■ Listed records ■
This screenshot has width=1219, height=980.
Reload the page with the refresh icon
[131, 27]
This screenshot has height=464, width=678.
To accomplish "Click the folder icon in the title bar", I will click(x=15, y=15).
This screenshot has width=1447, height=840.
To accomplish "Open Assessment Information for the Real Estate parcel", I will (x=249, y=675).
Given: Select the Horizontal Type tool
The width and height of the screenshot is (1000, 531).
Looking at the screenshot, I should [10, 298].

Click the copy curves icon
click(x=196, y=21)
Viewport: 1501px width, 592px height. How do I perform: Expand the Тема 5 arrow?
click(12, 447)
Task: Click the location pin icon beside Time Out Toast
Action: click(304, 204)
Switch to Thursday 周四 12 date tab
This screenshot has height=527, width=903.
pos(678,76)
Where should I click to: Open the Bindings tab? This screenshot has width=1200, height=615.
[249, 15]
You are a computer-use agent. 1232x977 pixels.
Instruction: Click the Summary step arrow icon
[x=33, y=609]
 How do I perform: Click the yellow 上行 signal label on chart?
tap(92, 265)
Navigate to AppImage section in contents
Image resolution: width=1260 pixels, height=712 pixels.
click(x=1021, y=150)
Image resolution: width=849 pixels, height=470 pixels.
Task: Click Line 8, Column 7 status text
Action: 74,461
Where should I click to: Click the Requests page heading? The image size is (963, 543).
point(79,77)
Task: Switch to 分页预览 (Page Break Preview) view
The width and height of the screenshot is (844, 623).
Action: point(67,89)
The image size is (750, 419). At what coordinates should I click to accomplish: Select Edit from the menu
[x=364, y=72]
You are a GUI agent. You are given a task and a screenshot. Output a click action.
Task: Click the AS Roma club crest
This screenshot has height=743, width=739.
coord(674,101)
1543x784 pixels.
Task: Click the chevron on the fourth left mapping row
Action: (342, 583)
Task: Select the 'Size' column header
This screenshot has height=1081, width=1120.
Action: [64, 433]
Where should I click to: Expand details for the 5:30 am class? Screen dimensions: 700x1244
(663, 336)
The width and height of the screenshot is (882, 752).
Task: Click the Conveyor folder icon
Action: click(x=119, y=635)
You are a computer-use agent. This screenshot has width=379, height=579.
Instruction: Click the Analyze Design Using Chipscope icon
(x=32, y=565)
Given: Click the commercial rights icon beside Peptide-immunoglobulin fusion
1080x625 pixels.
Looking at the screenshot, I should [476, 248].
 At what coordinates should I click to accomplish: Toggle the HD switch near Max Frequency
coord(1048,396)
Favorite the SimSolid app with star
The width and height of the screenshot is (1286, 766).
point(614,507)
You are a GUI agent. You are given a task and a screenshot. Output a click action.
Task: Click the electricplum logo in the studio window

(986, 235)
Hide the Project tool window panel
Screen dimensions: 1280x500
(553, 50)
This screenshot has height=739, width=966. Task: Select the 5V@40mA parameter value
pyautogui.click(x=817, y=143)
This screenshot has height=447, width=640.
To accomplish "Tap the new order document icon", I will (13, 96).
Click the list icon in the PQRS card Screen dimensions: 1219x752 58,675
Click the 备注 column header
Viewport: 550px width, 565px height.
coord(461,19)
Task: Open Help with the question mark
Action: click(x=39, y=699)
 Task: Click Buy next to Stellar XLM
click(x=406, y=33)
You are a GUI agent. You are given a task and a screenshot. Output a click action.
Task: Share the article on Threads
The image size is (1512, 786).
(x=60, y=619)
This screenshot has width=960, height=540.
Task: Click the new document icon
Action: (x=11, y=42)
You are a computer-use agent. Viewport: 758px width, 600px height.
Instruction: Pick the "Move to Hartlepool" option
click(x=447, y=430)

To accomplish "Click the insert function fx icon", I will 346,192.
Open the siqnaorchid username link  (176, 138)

■ Exercise brief ■
Could you restate the listing above word for word, leaving nothing out?

■ Reply ■
This screenshot has width=1219, height=980.
Reload the page with the refresh icon
[131, 27]
This screenshot has height=464, width=678.
To accomplish "Click the folder icon in the title bar", I will click(x=15, y=15).
This screenshot has width=1447, height=840.
To accomplish "Open Assessment Information for the Real Estate parcel", I will (x=249, y=675).
Given: Select the Horizontal Type tool
The width and height of the screenshot is (1000, 531).
Looking at the screenshot, I should [10, 298].

Click the copy curves icon
click(x=196, y=21)
Viewport: 1501px width, 592px height. How do I perform: Expand the Тема 5 arrow?
click(12, 447)
Task: Click the location pin icon beside Time Out Toast
Action: click(304, 204)
Switch to Thursday 周四 12 date tab
This screenshot has height=527, width=903.
pos(678,76)
Where should I click to: Open the Bindings tab? This screenshot has width=1200, height=615.
[249, 15]
You are a computer-use agent. 1232x977 pixels.
Instruction: Click the Summary step arrow icon
[x=33, y=609]
 How do I perform: Click the yellow 上行 signal label on chart?
tap(92, 265)
Navigate to AppImage section in contents
Image resolution: width=1260 pixels, height=712 pixels.
click(x=1021, y=150)
Image resolution: width=849 pixels, height=470 pixels.
Task: Click Line 8, Column 7 status text
Action: 74,461
Where should I click to: Click the Requests page heading? The image size is (963, 543).
point(79,77)
Task: Switch to 分页预览 (Page Break Preview) view
The width and height of the screenshot is (844, 623).
Action: point(67,89)
The image size is (750, 419). At what coordinates should I click to accomplish: Select Edit from the menu
[x=364, y=72]
You are a GUI agent. You are given a task and a screenshot. Output a click action.
Task: Click the AS Roma club crest
This screenshot has height=743, width=739.
coord(674,101)
1543x784 pixels.
Task: Click the chevron on the fourth left mapping row
Action: (342, 583)
Task: Select the 'Size' column header
This screenshot has height=1081, width=1120.
Action: [64, 433]
Where should I click to: Expand details for the 5:30 am class? Screen dimensions: 700x1244
(663, 336)
The width and height of the screenshot is (882, 752).
Task: Click the Conveyor folder icon
Action: click(x=119, y=635)
You are a computer-use agent. This screenshot has width=379, height=579.
Instruction: Click the Analyze Design Using Chipscope icon
(x=32, y=565)
Given: Click the commercial rights icon beside Peptide-immunoglobulin fusion
1080x625 pixels.
Looking at the screenshot, I should [476, 248].
 At what coordinates should I click to accomplish: Toggle the HD switch near Max Frequency
coord(1048,396)
Favorite the SimSolid app with star
The width and height of the screenshot is (1286, 766).
point(614,507)
You are a GUI agent. You are given a task and a screenshot. Output a click action.
Task: Click the electricplum logo in the studio window

(986, 235)
Hide the Project tool window panel
Screen dimensions: 1280x500
(553, 50)
This screenshot has height=739, width=966. Task: Select the 5V@40mA parameter value
pyautogui.click(x=817, y=143)
This screenshot has height=447, width=640.
To accomplish "Tap the new order document icon", I will (13, 96).
Click the list icon in the PQRS card Screen dimensions: 1219x752 58,675
Click the 备注 column header
Viewport: 550px width, 565px height.
coord(461,19)
Task: Open Help with the question mark
Action: click(x=39, y=699)
 Task: Click Buy next to Stellar XLM
click(x=406, y=33)
You are a GUI agent. You are given a task and a screenshot. Output a click action.
Task: Share the article on Threads
The image size is (1512, 786).
(x=60, y=619)
This screenshot has width=960, height=540.
Task: Click the new document icon
Action: (x=11, y=42)
You are a computer-use agent. Viewport: 758px width, 600px height.
Instruction: Pick the "Move to Hartlepool" option
click(x=447, y=430)

To accomplish "Click the insert function fx icon", I will 346,192.
Open the siqnaorchid username link  (176, 138)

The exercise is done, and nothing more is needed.